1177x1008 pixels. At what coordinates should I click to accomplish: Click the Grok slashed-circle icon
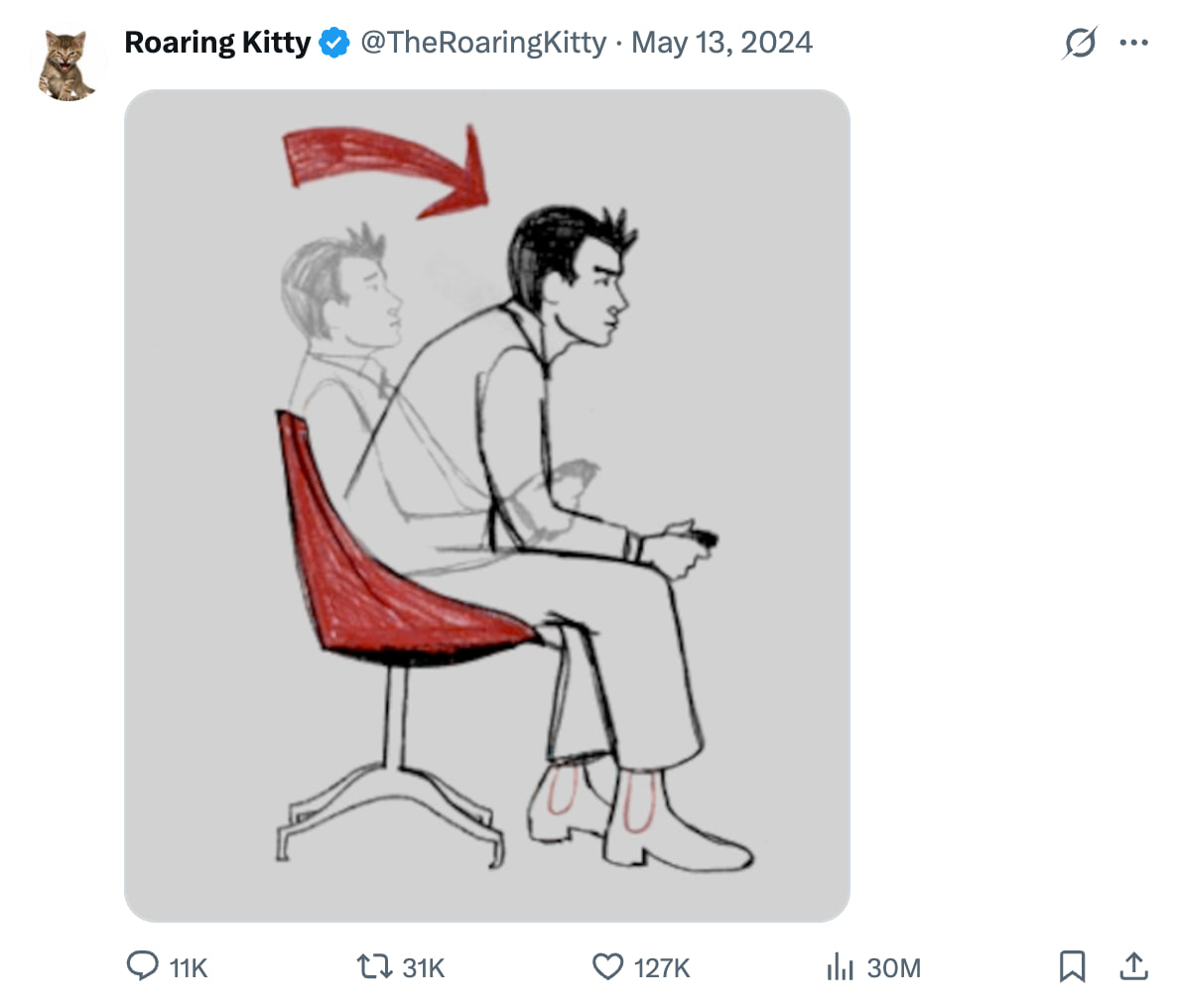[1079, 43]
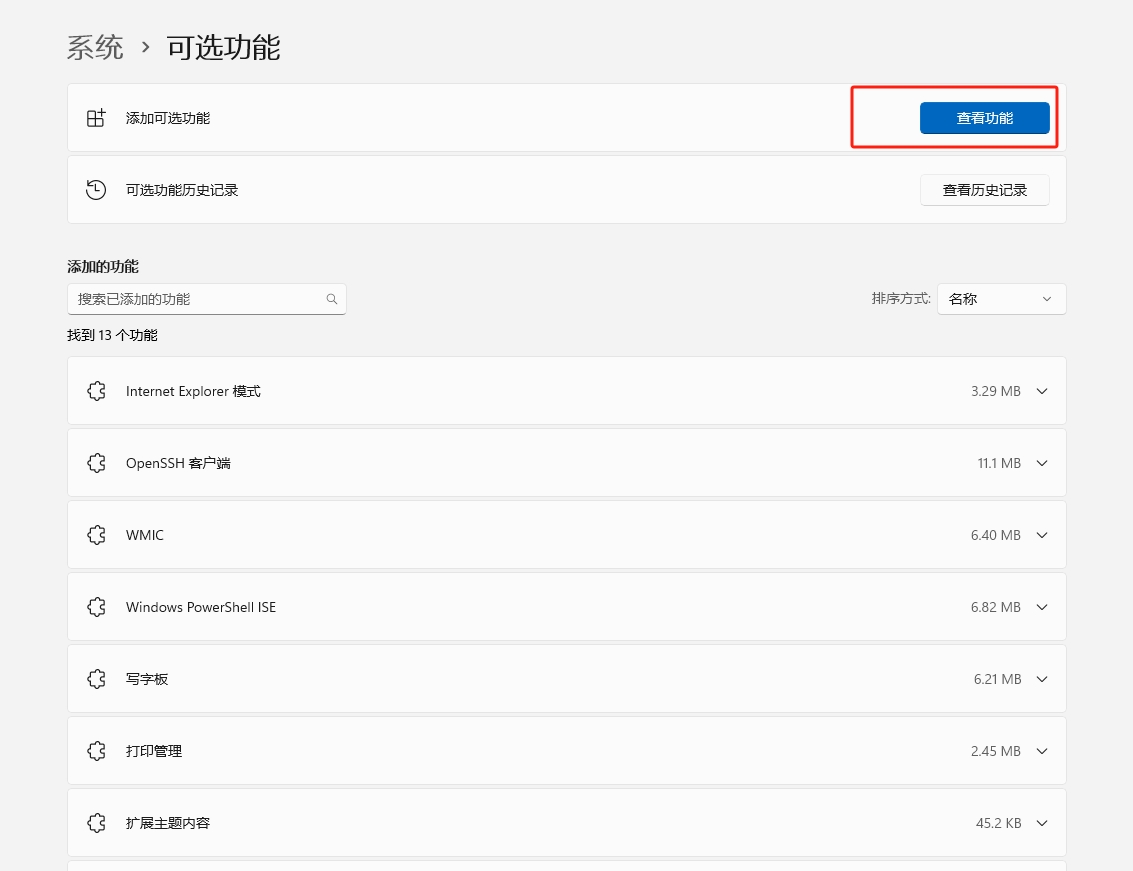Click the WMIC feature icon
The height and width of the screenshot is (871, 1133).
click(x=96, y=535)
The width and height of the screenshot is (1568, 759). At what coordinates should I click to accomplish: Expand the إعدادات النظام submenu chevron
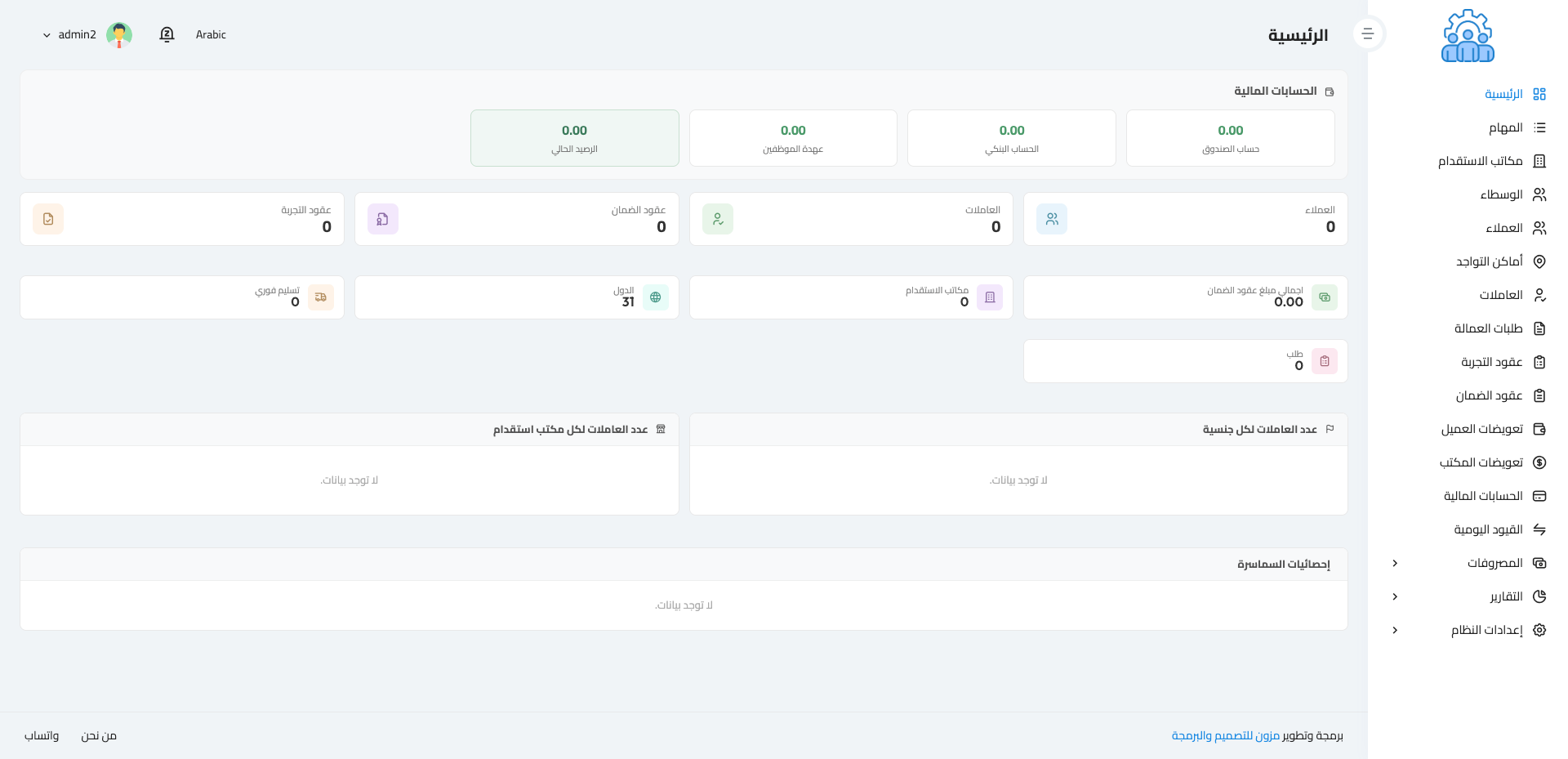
------------------------
• **TASK DIRECTIONS**
Restate all entries above exactly, but not the images.

• **TASK RESULT**
1177x1008 pixels. At what coordinates should I click to accomplish: Click the Grok slashed-circle icon
[1079, 43]
Click the WMIC feature icon
The height and width of the screenshot is (871, 1133).
click(x=96, y=535)
The width and height of the screenshot is (1568, 759). At what coordinates should I click to accomplish: Expand the إعدادات النظام submenu chevron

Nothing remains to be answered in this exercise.